Boat bassers are nabbing lingering mega-stripers, a least one to well over 40 pounds. Overall, the more torrid hooking is to our north, though resident inshore stripers could be a thing for many weeks to come, trolling-wise. That show of hanger-on bass aligns well with fluke fishermen who quickly hit their bag limits with fishing time left over.
Big bluefish are still flash-diving the beach, here and there but far from everywhere. Artificials seem to be the ticket; the farther casting models covering the most active waters. A steel-leader, plastic-tailed jig managed a north end slammer (released). It was all head but still pushed 15 pounds. High tide is preferable.
Fluking remains fired up, with the bay the better venue.

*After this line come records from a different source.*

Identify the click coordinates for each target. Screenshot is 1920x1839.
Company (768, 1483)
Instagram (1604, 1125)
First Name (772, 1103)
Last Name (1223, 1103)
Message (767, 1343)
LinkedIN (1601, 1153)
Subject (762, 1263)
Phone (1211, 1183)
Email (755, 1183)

Inlets are surprisingly lacking in flatties. That will change as weather heats up. Remember: 100 degrees for the July 4th weekend.
A very telling email: “Jay, I fully agree that the new regulations are making fluke fishing more fun. As you know I freeze filets up for the winter. With the soaring price of seafood, that really means savings, though I now have to factor in fuel costs.”
I’m feeling out what this fuel cost fiasco might mean for months to come – possibly clear into fall.
Smooth dogs (dogfish) remain highly problematic, messing up many an angling session.